Gwendolyn's gone now. The sofa's still here. It's deep and velveteen, a goodly nook for napping, or reading in magazines about Gwendolyn and Lenny, her movie star brother, love, and unacknowledged legislator of her life. They take lazy walks along the shoreline, buy antique paper lanterns for their patio. I don't begrudge them their bliss, if it's bliss. Bliss has my blessing. A patio, though, let a quake crack it open. Let the black earth eat them.

Gwendolyn always said I expected too much from the world.

"You wake up every morning like you should get a parade."

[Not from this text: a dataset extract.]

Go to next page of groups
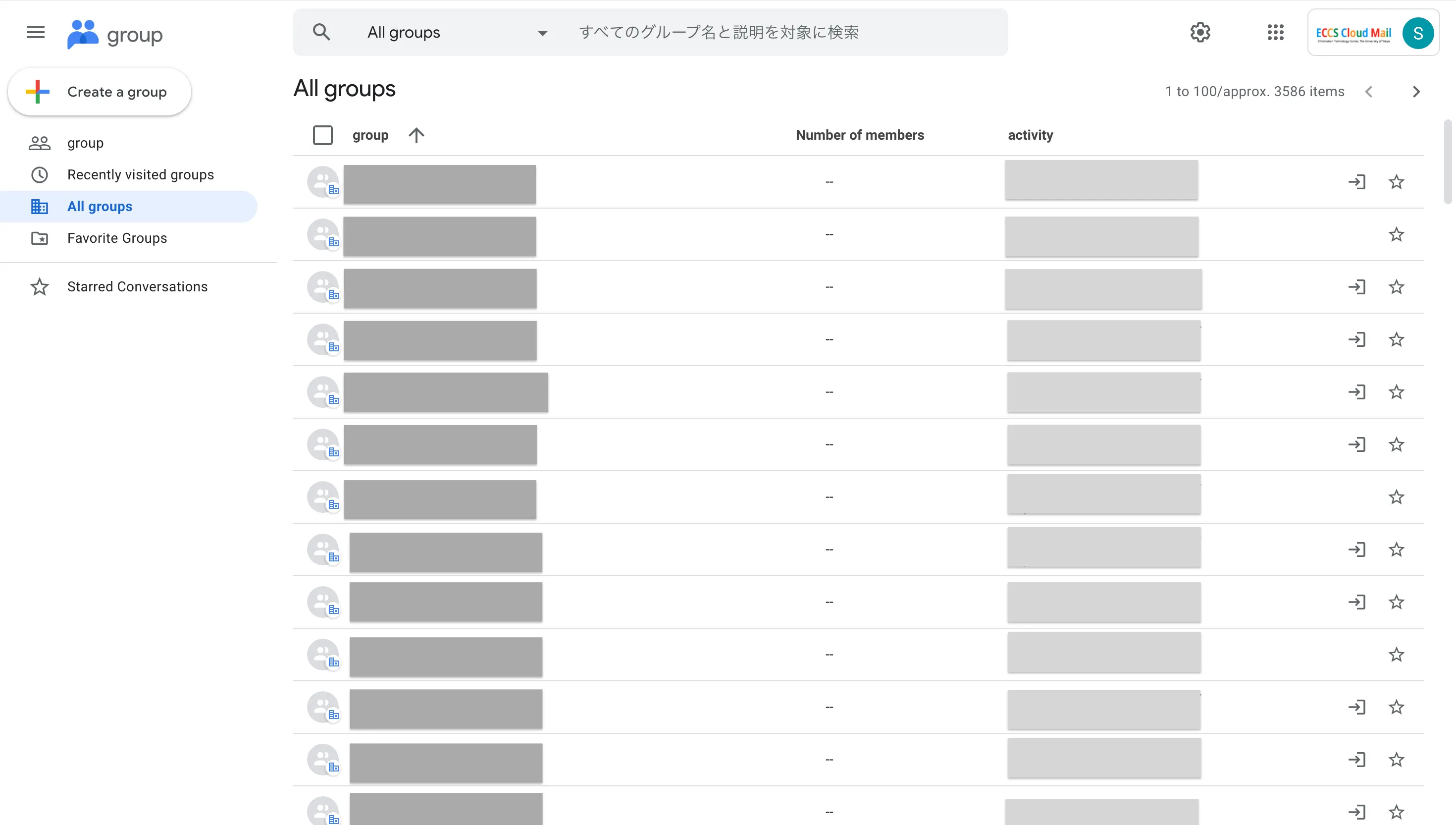This screenshot has width=1456, height=825. [1416, 92]
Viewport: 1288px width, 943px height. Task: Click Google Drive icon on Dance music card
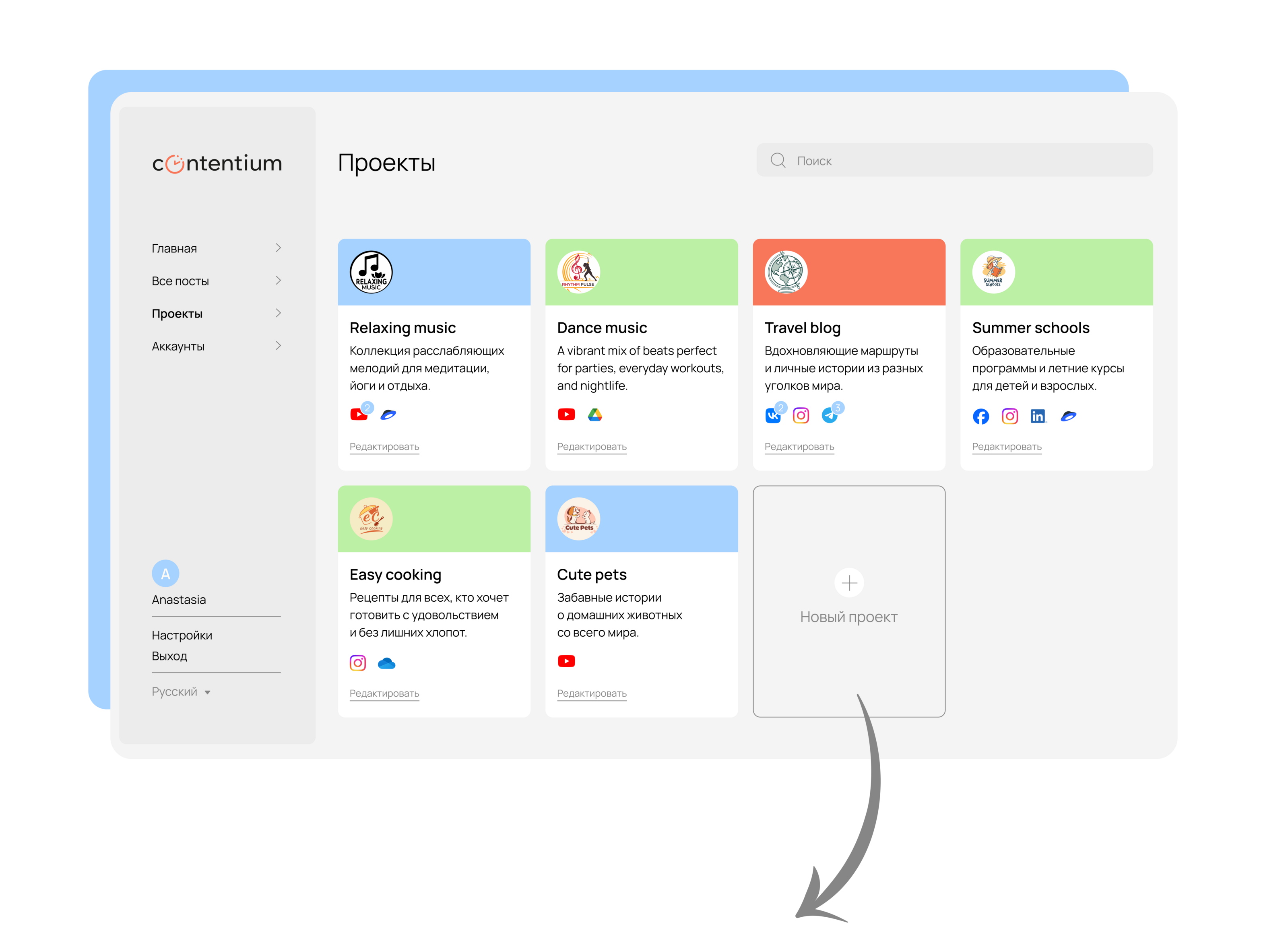[595, 415]
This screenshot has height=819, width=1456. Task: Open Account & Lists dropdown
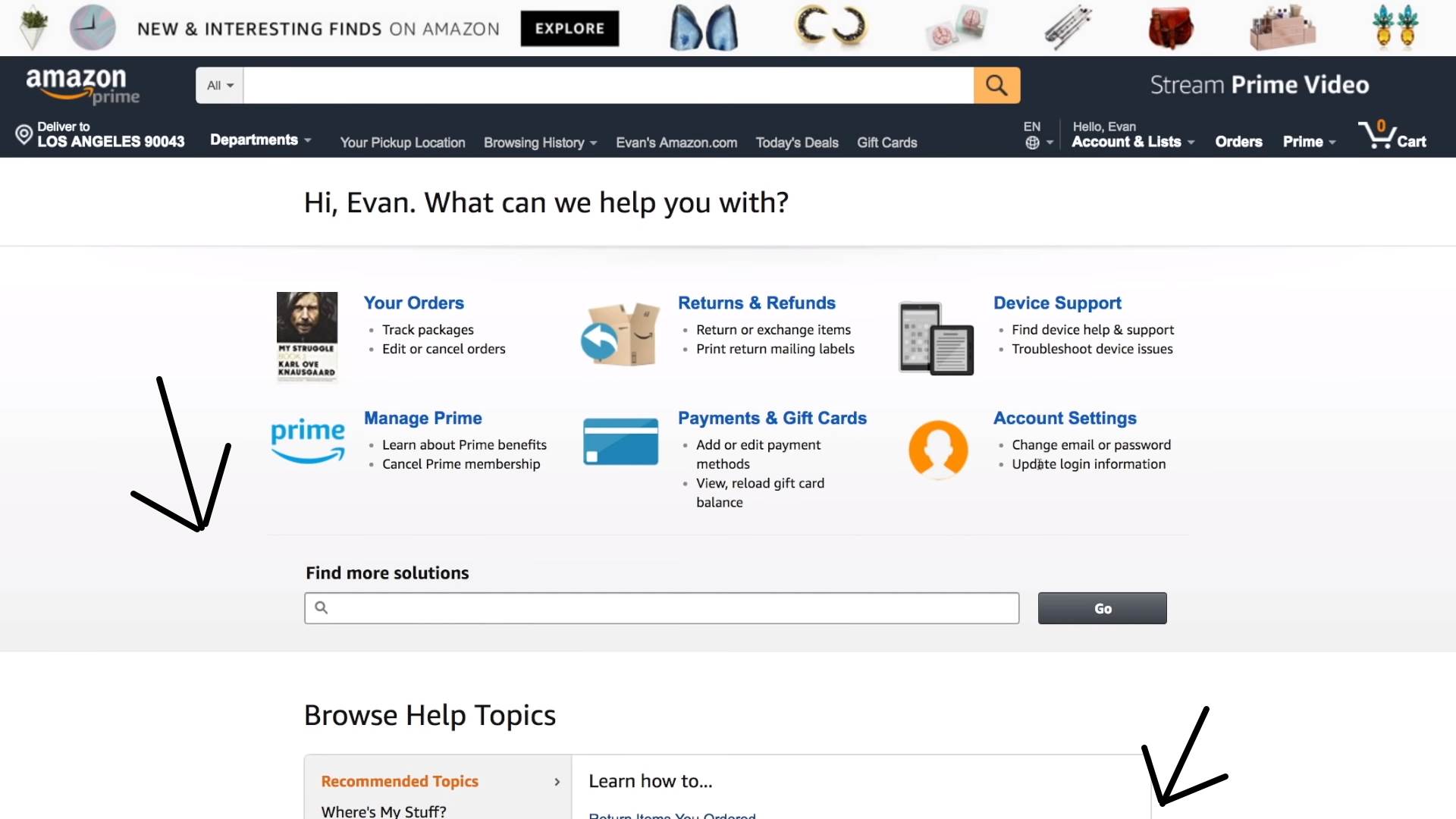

I told her I deserved one with the dreams I endure, the kind that find me sobbing myself awake, groping for last night's roach, or else standing at the fridge until dawn sucking on a frozen bagel. I mean dreams where tremendous dragons rear their spiny heads, sink tall teeth in my neck, muss my hair, sign my report card, call me "Darling," "Shmoo-shmoo." Survive that, you should absolutely get a parade, a lavish procession, a town car motorcade through the Canyon of Heroes with our very own Catamount legend Mikey Saladin, who, if you've been following his career, has really blossomed into a fiercesome example of the hulking contemporary shortstop. (Sorry you had to sit out the World Series, Mikey! Good luck in arbitration!)

But I digress from our topic: discipline. You see, good graduates of Eastern Valley, I'm my own boss. I'm also my own sex slave. I'll squander the hours I should be working trolling the Internet for pictures of women whose leg warmers have been spattered with semen. You could call this my kink, Catamounts, and there are more specimens floating about in the ether than you may care to imagine, though not nearly enough for me. Lately I've stumbled across the same photos again and again. I'm beginning to know names, or else bestow them: Jasmine, Loretta, Brie. I'm sure those names will sound familiar to most of you, and as for Jasmine, Loretta, and Brie themselves, immortal lovelies of the Jazz Dancing Club, what can I say but, "Sorry, ladies." I've been beating off to you for half my lifetime, why should I stop now?

But fret not your frittered looks, ex-Eason Valley girls, your time-slung slack and crinkle. When I exercise my right to self-love I run a sort of projected aging program in my mind, picture you vixens in your necessary twilight, your bodies dinged up by babies, gravity, regret. I figure it's only fair. I'm no young buck myself, though, of course, just turn to my "Intimate Portraits" page in the yearbook and you'll see that I was never anything approaching bucklike. Not unless there's such a thing in nature as a buck turtle.